由网友(骚年先疯队)分享简介：我开发的，我想提供一个范围数据类型的编程语言，这对于现在的问题是，并不像通常对清单 INT 值（X，Y）与 X＆LT;是。我说的不是通常是因为通常的范围仅仅是一对，但在我的情况下，它是多比，允许有例如：I'm developing a programming language for which I want to...

我开发的，我想提供一个范围数据类型的编程语言，这对于现在的问题是，并不像通常对清单 INT 值（X，Y）与 X＆LT;是。我说的不是通常是因为通常的范围仅仅是一对，但在我的情况下，它是多比，允许有例如：

I'm developing a programming language for which I want to provide a Range data type which for now is, not as usually, a list of pairs of int values (x,y) with the constraint that x < y. I say not as usually because usually a range is just a pair but in my case it is more than than, allowing to have for example

1 to 5, 7 to 11, 13 to 22

中包含的所有的单个对象。

all contained in a single object.

我想提供两个功能来生成工会和两个范围的instersection，应包含最少数量的非重叠的区间从几个范围..因此，例如：

I would like to provide two functions to generate the union and the instersection of two ranges, that should contain the least number of non-overlapping intervals from a couple of ranges.. so for example

1 to 5 || 3 to 8 = 1 to 8
1 to 5 && 3 to 8 = 3 to 5
(1 to 3, 4 to 8) && 2 to 6 = (2 to 3, 4 to 6)

其中， || 是工会和＆功放;＆安培; 是路口

有关目前实施，正如前文所述，只是列出了..我知道，一个更合适的数据结构存在（间隔树），但现在我更关心的其他联盟/交集建设新的列表名单..

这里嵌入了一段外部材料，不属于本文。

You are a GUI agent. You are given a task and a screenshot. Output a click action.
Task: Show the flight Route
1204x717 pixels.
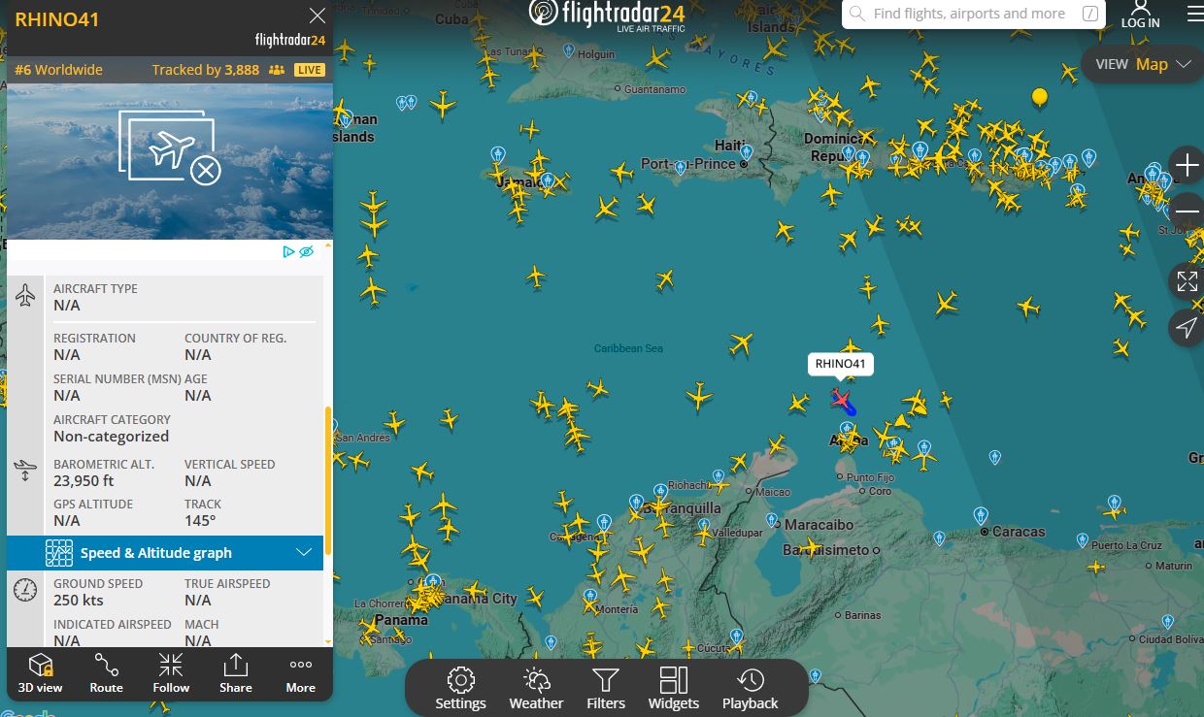[106, 672]
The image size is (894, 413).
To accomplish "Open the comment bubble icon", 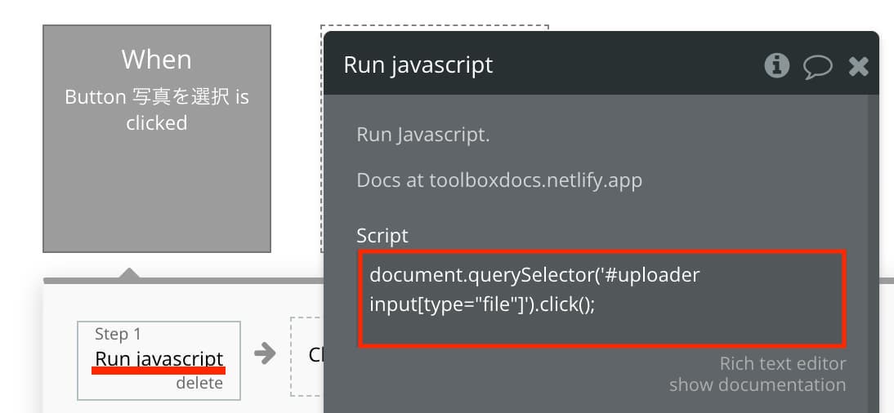I will 818,67.
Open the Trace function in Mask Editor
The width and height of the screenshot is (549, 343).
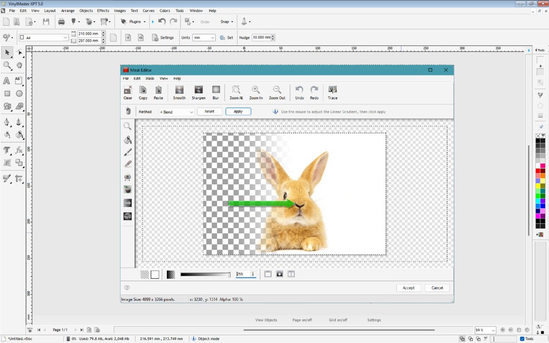tap(332, 92)
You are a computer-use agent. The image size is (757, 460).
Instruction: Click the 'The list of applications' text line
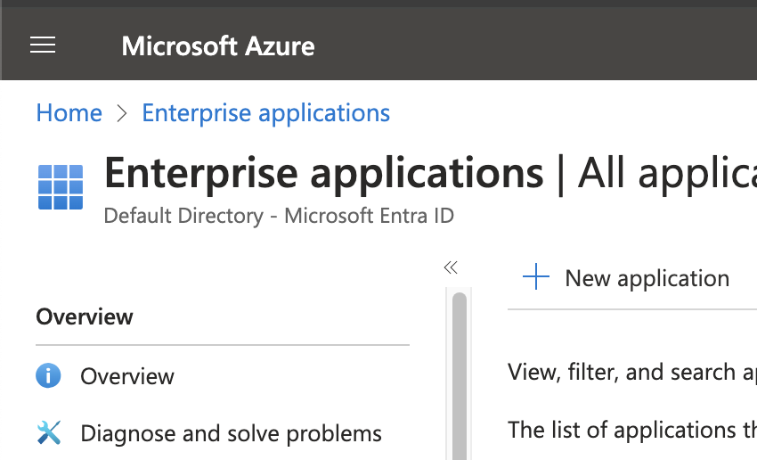click(631, 430)
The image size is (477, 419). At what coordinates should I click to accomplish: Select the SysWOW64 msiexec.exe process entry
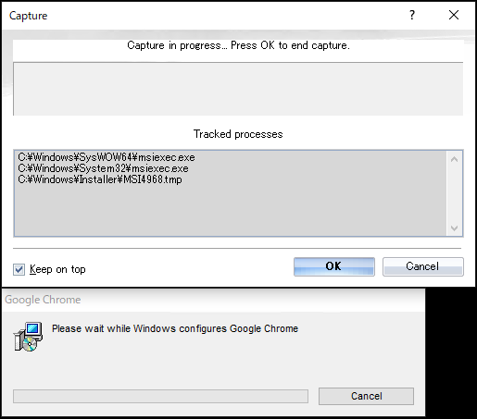coord(107,157)
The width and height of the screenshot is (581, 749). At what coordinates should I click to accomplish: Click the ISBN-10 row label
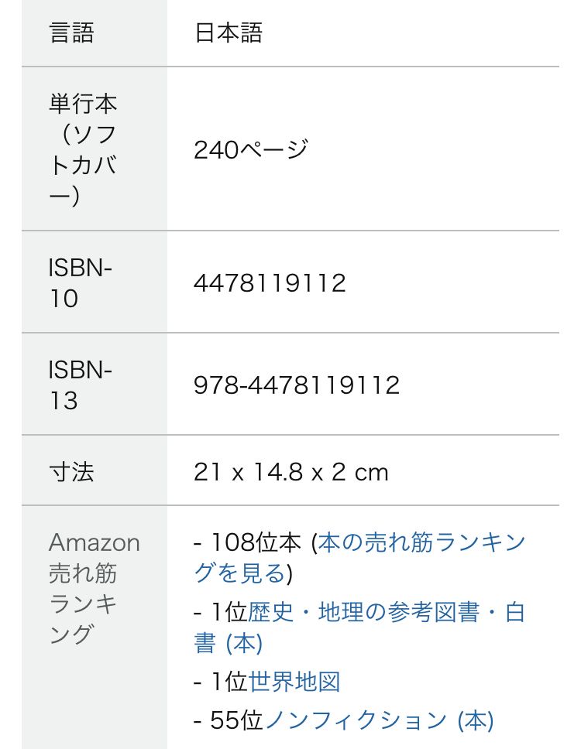pyautogui.click(x=80, y=282)
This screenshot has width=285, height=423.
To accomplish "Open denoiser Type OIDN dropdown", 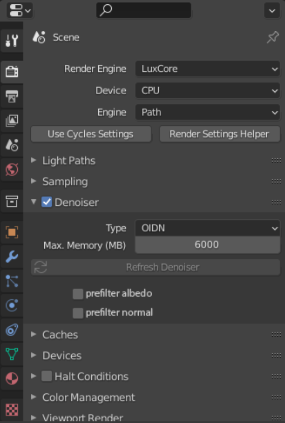I will point(208,228).
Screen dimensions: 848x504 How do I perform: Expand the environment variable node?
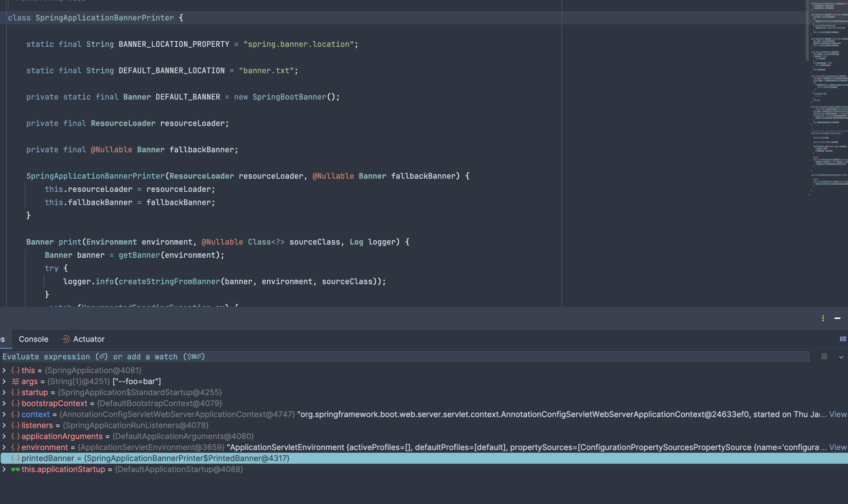coord(4,447)
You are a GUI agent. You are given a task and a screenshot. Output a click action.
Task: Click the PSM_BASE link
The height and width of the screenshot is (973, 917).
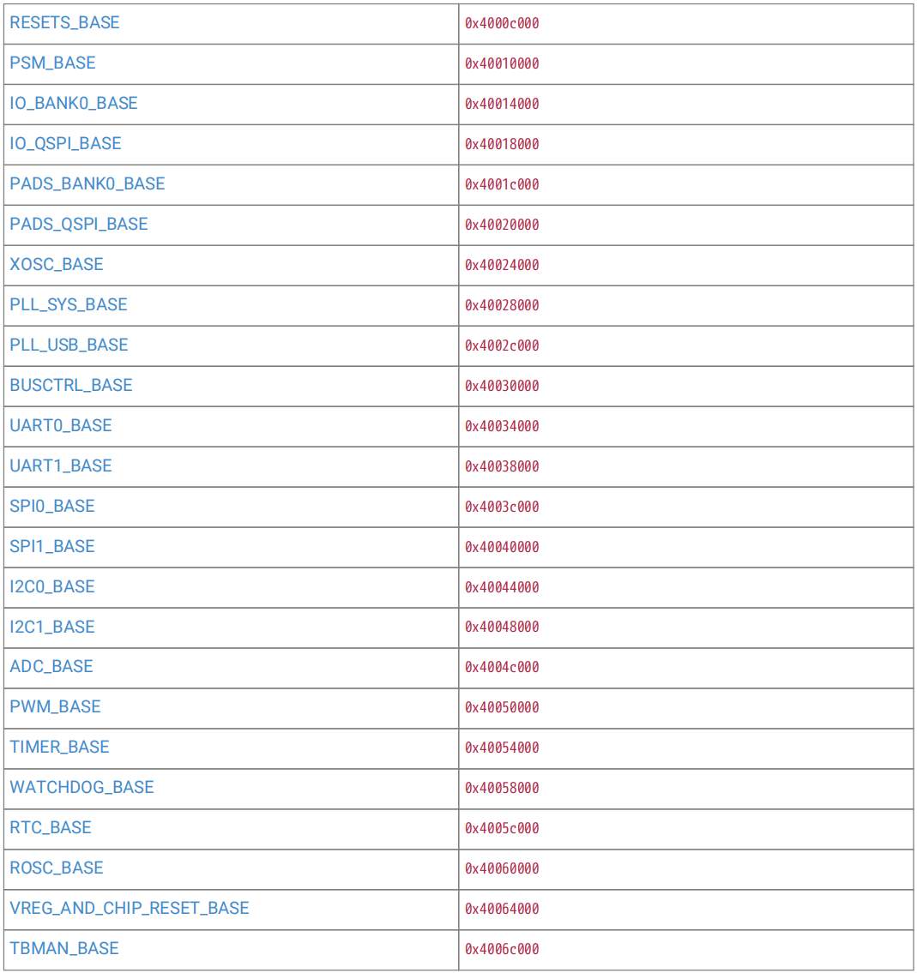click(x=53, y=63)
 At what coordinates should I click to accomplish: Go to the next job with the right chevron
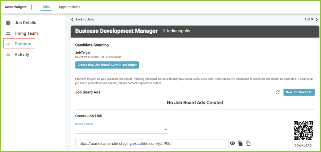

For now their implementation is, as stated before, just a list.. I know that a more suitable data structure exists (interval tree) but for now I'm more concerned in building new lists from the union/intersection of other lists..

这是国家的最先进的算法来实现这两种功能？

Which are the state-of-the-art algorithms to implement these two functions?

在此先感谢

推荐答案

既然你不想处理的间隔树木，只使用名单，我建议你把你的范围内重新presentation脱节的列表间隔时间排序的X坐标。

Since you don't want to deal with interval trees and use only lists, I would suggest you keep your range representation as a list of disjoint intervals sorted by the x coordinates.

由于两个列表，你可以通过做一种合并步骤像我们做排序的列表中合并计算并和交。

Given two lists, you can compute the union and intersection by doing a kind of merge step like we do in merge of sorted lists.

例如：

有关的L1和L2的工会：

For union of L1 and L2:

创建L到空表。

取与L1和L2最小X上的间隔并置于​​L;

Take the interval with smallest x from L1 and L2 and put onto L.

现在采取最小再次，比较以L的最后一个元素，并且决定是否需要合并（如重叠）或一个新的间隔所附（如果它们不重叠）为L的端部并继续处理，像我们在合并两个排序的列表。

Now take smallest again, compare with last element of L, and decide whether they need to be merged (if overlap) or a new interval appended (if they don't overlap) at the end of L and continue processing, like we do in merging two sorted lists.

一旦完成，L将其间隔由X的排序，是不相交的联盟。

Once you are done, L will be the union whose intervals are sorted by x and are disjoint.

有关路口，你可以做类似的事情。

For intersection, you can do something similar.